At The Motley Fool, we poke plenty of fun at Wall Street analysts and their endless cycle of upgrades, downgrades, and "initiating coverage at neutral." So you might think we'd be the last people to give virtual ink to such "news." And we would be -- if that were all we were doing.

But in "This Just In," we don't simply tell you what the analysts said. We'll also show you whether they know what they're talking about. To help, we've enlisted Motley Fool CAPS, our tool for rating stocks and analysts alike. With CAPS, we'll be tracking the long-term performance of Wall Street's best and brightest -- and its worst and sorriest, too.

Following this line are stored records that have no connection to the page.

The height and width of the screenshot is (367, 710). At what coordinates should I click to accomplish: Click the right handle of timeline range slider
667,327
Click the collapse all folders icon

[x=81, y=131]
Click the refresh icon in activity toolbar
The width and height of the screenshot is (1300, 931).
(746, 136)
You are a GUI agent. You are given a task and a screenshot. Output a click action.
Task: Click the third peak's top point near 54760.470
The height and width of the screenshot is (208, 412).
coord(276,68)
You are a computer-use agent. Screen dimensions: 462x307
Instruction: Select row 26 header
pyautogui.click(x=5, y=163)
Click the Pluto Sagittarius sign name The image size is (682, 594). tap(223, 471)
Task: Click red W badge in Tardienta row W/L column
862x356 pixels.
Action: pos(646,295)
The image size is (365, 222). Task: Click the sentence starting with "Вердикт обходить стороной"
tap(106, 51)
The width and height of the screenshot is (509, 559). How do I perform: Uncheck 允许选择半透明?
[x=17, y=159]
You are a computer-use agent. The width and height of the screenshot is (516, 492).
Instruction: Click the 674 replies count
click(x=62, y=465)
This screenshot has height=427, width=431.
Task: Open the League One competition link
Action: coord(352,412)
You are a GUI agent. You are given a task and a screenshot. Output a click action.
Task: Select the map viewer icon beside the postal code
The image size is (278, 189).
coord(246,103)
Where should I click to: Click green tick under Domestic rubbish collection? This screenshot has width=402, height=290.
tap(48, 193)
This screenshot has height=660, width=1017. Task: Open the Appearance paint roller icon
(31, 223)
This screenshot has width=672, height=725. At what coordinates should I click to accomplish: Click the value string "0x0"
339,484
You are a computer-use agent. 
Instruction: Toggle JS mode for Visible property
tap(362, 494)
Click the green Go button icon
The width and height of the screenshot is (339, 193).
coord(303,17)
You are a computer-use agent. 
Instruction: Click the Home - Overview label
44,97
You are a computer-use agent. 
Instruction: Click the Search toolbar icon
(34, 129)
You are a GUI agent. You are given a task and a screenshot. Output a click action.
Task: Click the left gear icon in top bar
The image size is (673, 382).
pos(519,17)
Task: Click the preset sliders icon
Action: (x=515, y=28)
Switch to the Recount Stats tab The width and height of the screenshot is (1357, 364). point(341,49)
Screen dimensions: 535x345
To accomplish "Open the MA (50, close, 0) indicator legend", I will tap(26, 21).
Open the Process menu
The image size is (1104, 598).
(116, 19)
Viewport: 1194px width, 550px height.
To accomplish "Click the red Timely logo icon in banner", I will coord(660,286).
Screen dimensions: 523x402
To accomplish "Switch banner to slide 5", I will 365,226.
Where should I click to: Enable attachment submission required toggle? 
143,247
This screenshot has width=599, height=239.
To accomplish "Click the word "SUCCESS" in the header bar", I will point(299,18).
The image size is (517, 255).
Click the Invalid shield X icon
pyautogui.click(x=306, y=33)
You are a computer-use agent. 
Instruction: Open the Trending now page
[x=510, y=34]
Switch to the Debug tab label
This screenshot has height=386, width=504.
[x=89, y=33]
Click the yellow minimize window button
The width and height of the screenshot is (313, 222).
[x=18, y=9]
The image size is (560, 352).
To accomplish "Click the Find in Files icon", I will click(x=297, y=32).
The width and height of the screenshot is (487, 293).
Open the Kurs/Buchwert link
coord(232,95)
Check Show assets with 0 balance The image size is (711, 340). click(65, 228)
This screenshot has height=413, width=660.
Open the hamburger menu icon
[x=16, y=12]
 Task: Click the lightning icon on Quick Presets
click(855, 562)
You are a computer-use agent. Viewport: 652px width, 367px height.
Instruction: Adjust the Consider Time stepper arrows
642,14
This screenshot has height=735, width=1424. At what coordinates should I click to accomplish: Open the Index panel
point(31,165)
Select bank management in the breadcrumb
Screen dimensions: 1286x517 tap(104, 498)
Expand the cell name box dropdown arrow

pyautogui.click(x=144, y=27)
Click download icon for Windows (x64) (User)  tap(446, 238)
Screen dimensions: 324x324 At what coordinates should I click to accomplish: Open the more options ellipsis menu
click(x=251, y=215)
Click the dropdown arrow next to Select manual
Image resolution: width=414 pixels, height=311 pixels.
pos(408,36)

And speaking of the worst ...
Tuesday morning opened with news of two new analyst ratings for Visa (NYSE:V) and MasterCard (NYSE:MA), as investment banker William Blair initiated coverage of both stocks at "outperform." The reaction, however, was not what you might expect: Both stocks fell.

Two things might explain this strange result. First, let's address the elephant in the living room: William Blair doesn't exactly have the sharpest slide rule on Wall Street. On average, its picks underperform the market by nearly 2% apiece, and the banker gets half of its picks wrong and half right -- two factors that add up to place Blair just shy of the bottom 20% of investors rated in CAPS.

Although it's made some smart picks, including a few in the financial sector ...

Company

William Blair Said:

CAPS Says (out of 5):

William Blair's Pick Beating S&P by:

Intuitive Surgical (NASDAQ:ISRG)

Outperform

****

16 points

Global Payments  (NYSE:GPN)

Outperform

****

36 points

Western Union  (NYSE:WU)

Outperform

*****

44 points

… Blair has also made some really bad calls:

Company

William Blair Said:

CAPS Says (out of 5):

William Blair's Pick Lagging S&P by:

Bank of New York Mellon  (NYSE:BK)

Outperform

**

17 points

NewStar Financial

Outperform

*

16 points

Marshall & Ilsley  (NYSE:MI)

Outperform

*

42 points

Blair thinks MasterCard and Visa will win places in the first table, as consumers continue shifting their transactions to plastic cards. Blair expects this trend to be particularly pronounced among consumers in developing nations and those traveling internationally.

I agree with all of that.

So what's the problem?
The problem is valuation. Endorsing the stocks, Blair proceeds to damn both with the faint praise that Visa will grow its earnings at about 23% per year over the next five years and that MasterCard will do similarly at 22%. Yet Visa currently trades for 33 times this year's estimated earnings, while MasterCard is a relative bargain at 26 times 2008 profits.

Investors can do the math: Visa is selling for a 1.4 PEG ratio and MasterCard for 1.2 -- neither of which exactly screams "Buy me!"

But Blair did its subjects a disservice in basing its endorsement on its own valuation work. Both MasterCard and Visa might be worth owning, not because of the numbers Blair and its analyst brethren posit for the companies -- but in spite of them.

You see, both MasterCard and Visa have a history of making analysts look conservative in their growth estimates. Over each company's life as a public company, neither has ever missed an earnings estimate. To the contrary, both companies have handily trounced analyst estimates every chance they got.

Foolish takeaway
Judging from its record, William Blair is most likely wrong in estimating lower-20s growth for these two juggernauts of the financial industry. And judging from their records, both Visa and MasterCard are most likely to surprise us all with just how quickly they can grow.